WP Engine is marketing to clients concerned with Internet security. Perhaps you’ve already been hacked (like we were!) or you have a friend who’s just gone through this and lost their entire site, and had to start all over again from scratch (also happened!).
Because WordPress is open source software (the code is available to everyone) AND so many sites are based on WordPress, it’s an attractive way for hackers to do a lot damage. When our site ListenToYourGut.com was hacked back in 2012, the PHP part of our site was secure, but they got in through the WordPress blog. At the time, we did not have a Dedicated Server, we were simply on the Deluxe Hosting plan with GoDaddy, but they immediately put their top techies on it and they worked through the night to help us – at no additional charge.
When a Freedomite recently asked me about WP Engine, I threw it over to my tech manager for a proper assessment and here’s what he wrote:
WP Engine is trying build market share in a new niche created by companies seeking to capitalize on the fact that a large percentage of people running WordPress sites aren’t techies. These non-techie people run WordPress because it’s easy and, in turn, they are inclined to believe it if someone tells them they need a specialized wordpress hosting company instead of one of the various full-service hosting companies. As a sidenote, WordPress.com is also offering a very similar service (but they are more transparent, feature by feature).
The fact is, most of the stuff listed at WP Engine is considered “a given” for any hosting agreement. Companies like GoDaddy provide the same level of security (maybe more) on the server side. And GoDaddy backs up all of our files on different physical servers elsewhere, so that they can be recovered if the machine on which our dedicated server resides ever goes boom.
WP Engine does the same thing but probably has far less hardware and redundancy than the big guys. These guys want you to pay a premium to have them keep WordPress up to date which is something I can do in 10 seconds if I see an available update when I go in to check blog comments daily. WP is actually pretty good about addressing security vulnerabilities… Some people just aren’t very good about keeping WP up to date.
Regarding disaster recovery, all of our stuff is automatically backed up by GoDaddy daily as a matter of course.
Bottom line: We aren’t WP Engine’s target customer because we are far too savvy but I imagine that their thinly veiled scare tactic marketing strategy is probably bringing in a lot of business from people who aren’t interested in the details and just want to trade cash for peace of mind.
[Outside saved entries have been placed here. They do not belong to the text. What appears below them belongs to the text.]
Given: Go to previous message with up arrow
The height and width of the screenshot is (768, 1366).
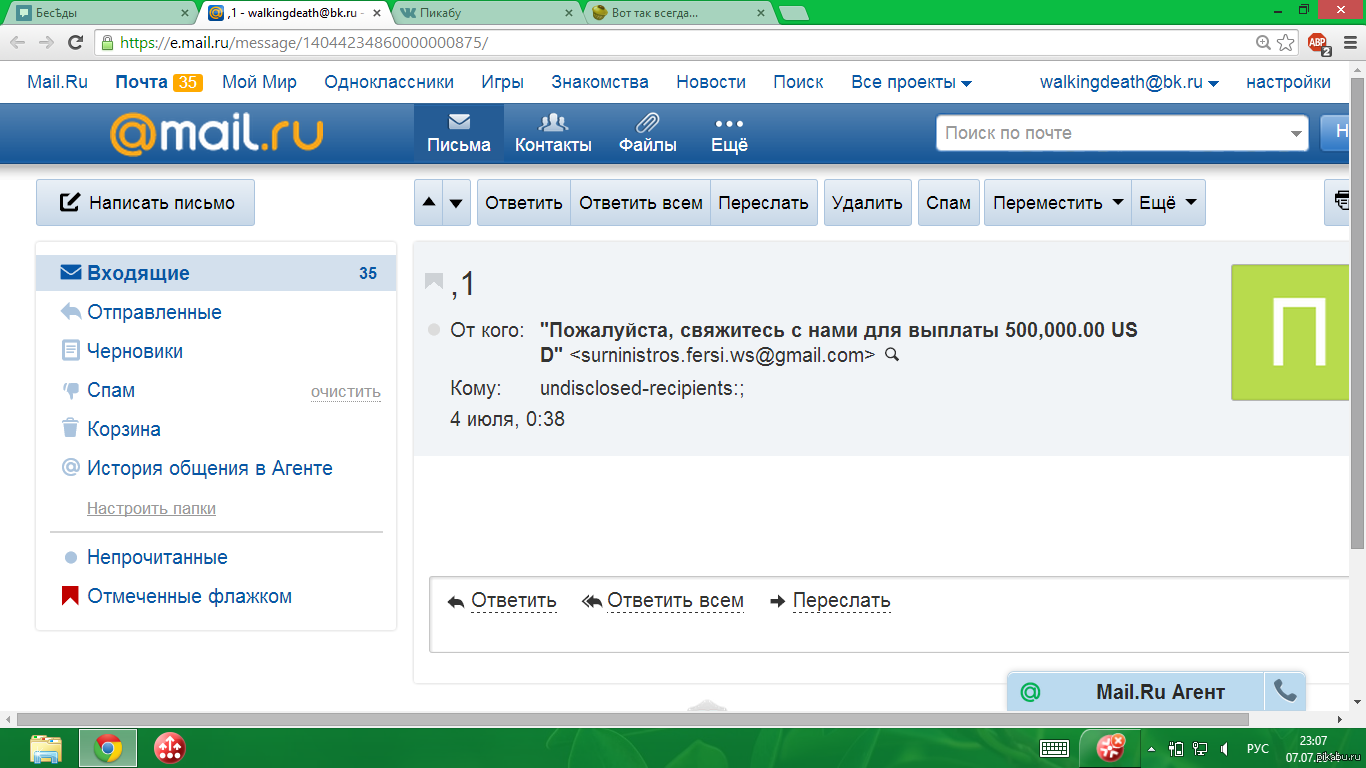Looking at the screenshot, I should 429,203.
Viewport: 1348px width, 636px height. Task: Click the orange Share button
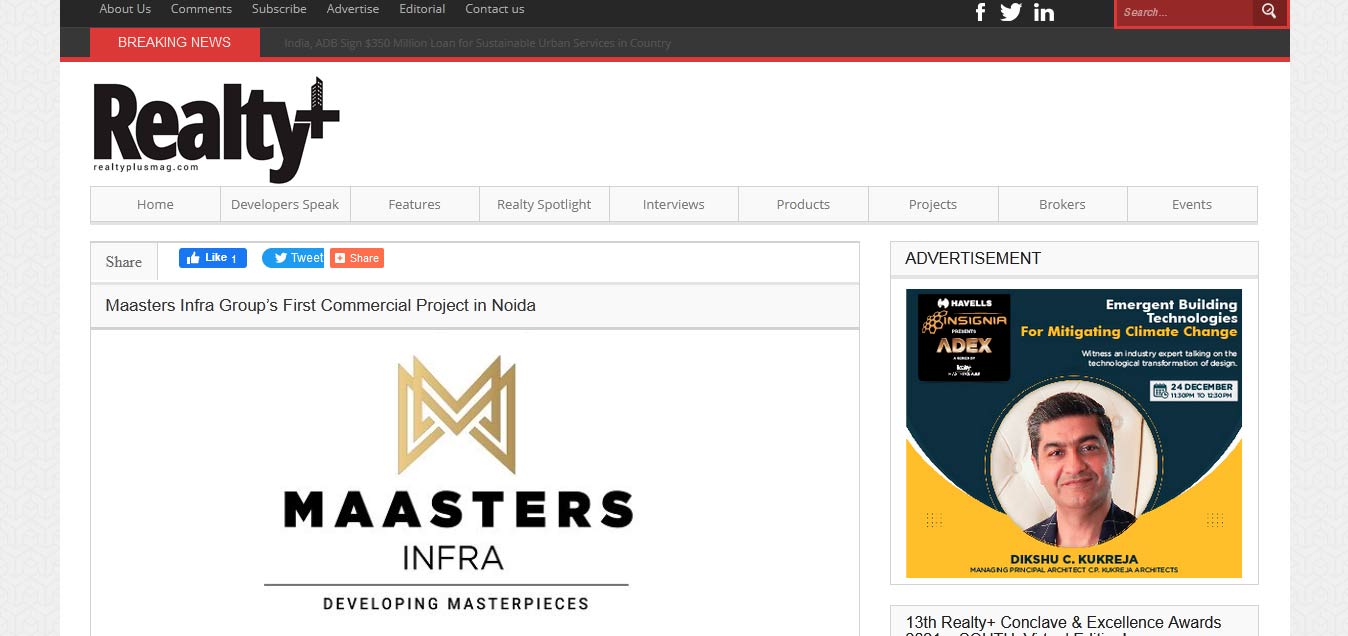[357, 258]
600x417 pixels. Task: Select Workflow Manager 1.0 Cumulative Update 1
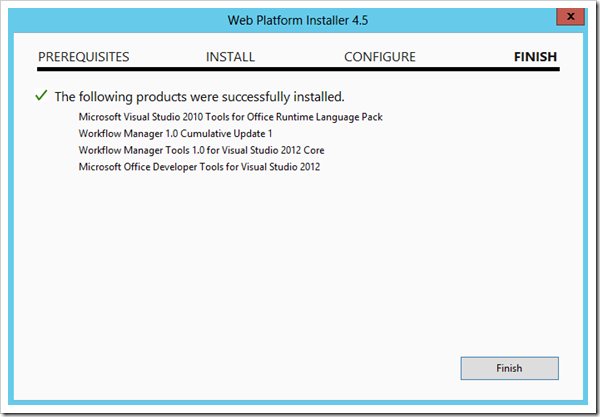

CONCLUSION: As long as you keep your WordPress software and plugins up to date – click the Update Now button whenever it appears, or set your site up for automatic WP upgrades – along with regular site backups to a location that is NOT your site server (once a month is usually sufficient unless you’re a blogging fiend), you should be fine from a security standpoint.
At the time I’m writing this, HostGator also has a nasty little glitch in their site back-up protocol. Here’s the story about it from another Freedomite whose site was hacked into and completely deleted from HostGator:
One interesting side note about HostGator: They stop doing any backups once your cPanel has over 100,000 inodes. Normally, this should not be an issue (even with multiple websites hosted with them). However, in the weeks prior to our site being deleted, the hackers must have spoofed our email address for a spam operation. The undeliverables were then returned to our cPanel inbox (without us realizing this because we did not check our cPanel email). Each email is an inode. There were nearly 110,000 of these undeliverables.
Boom. No automatic backup.
They deleted the files the next day.
It appears the hackers knew HostGator’s backup policy and manipulated it to make sure no backups were made.
When I spoke to GoDaddy about this, the manager was shocked to hear HostGator would have such a policy. HG doesn’t even send a warning email if you have reached this magical 100,000 inode number. This – to me – is a real trust breaker with the company.
HostGator should be more clear about this to their customers – especially with it being so easy to spoof/spam an email address these days.
GD has no such inode policy. It’s all about actual disk space, which is easy to monitor.
Ouch. Talk about finding out the hard way!
And no, you do not have to handle your site back-ups yourself, you can easily hire someone from Elance or Odesk to do this for you, for far less than WP Engine is charging. We also store another monthly site back-up for all our sites on Amazon Cloud. I show you how to do all of these things in Listen To Your Freedom. But if you’re not a Freedomite, then just Ask Google!